Court of Appeals of New Mexico
Decision Information
Rule Set 12 - Rules of Appellate Procedure - cited by 9,900 documents
Citations - New Mexico Appellate Reports
State v. Cochran - cited by 58 documents
State v. Simmons - cited by 47 documents
State v. Smith - cited by 48 documents
State v. Trujillo - cited by 54 documents
Decision Content
STATE V. TAPIA
This memorandum opinion was not selected for publication in the New Mexico Reports. Please see Rule 12-405 NMRA for restrictions on the citation of unpublished memorandum opinions. Please also note that this electronic memorandum opinion may contain computer-generated errors or other deviations from the official paper version filed by the Court of Appeals and does not include the filing date.
STATE OF NEW MEXICO,
Plaintiff-Appellee,
v.
EDWARD TAPIA,
Defendant-Appellant.
NO. 29,878
COURT OF APPEALS OF NEW MEXICO
May 6, 2010
APPEAL FROM THE DISTRICT COURT OF SAN JUAN COUNTY, Thomas
J. Hynes, District Judge
COUNSEL
Gary K. King, Attorney General, Santa Fe, NM, for Appellee
Albright Law & Consulting, Jennifer R. Albright, Albuquerque, NM, for Appellant
JUDGES
MICHAEL D. BUSTAMANTE, Judge. WE CONCUR: JAMES J. WECHSLER, Judge, JONATHAN B. SUTIN, Judge
AUTHOR:
MEMORANDUM OPINION
BUSTAMANTE, Judge.

-*-*-

» **Jobs**
**1.** In the State v. Tapia opinion, why does the notice point readers to Rule 12-405 NMRA? Answer in one to three sentences.
**2.** In the State v. Tapia opinion, who is listed as counsel for the appellant?
**3.** Decide whether each statement agrees with the State v. Tapia opinion, and support each answer with the deciding words from that opinion: (a) The case was appealed from the district court of San Juan County. (b) The electronic version of the opinion includes the filing date. (c) James J. Wechsler wrote the memorandum opinion.
The data after this point play no part in the tasks.

» **Data section**
-*-*-

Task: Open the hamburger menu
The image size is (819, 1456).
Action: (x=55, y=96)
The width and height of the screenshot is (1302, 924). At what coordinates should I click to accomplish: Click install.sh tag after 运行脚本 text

-*-*-

» **Answers by task**
**1.** The opinion is a memorandum opinion that was not selected for publication in the New Mexico Reports. Rule 12-405 NMRA contains restrictions on citing unpublished memorandum opinions.

**2.** Jennifer R. Albright of Albright Law & Consulting, Albuquerque, NM.

**3.**
(a) Yes: "APPEAL FROM THE DISTRICT COURT OF SAN JUAN COUNTY"
(b) No: "does not include the filing date"
(c) No: "MICHAEL D. BUSTAMANTE, Judge. WE CONCUR: JAMES J. WECHSLER, Judge"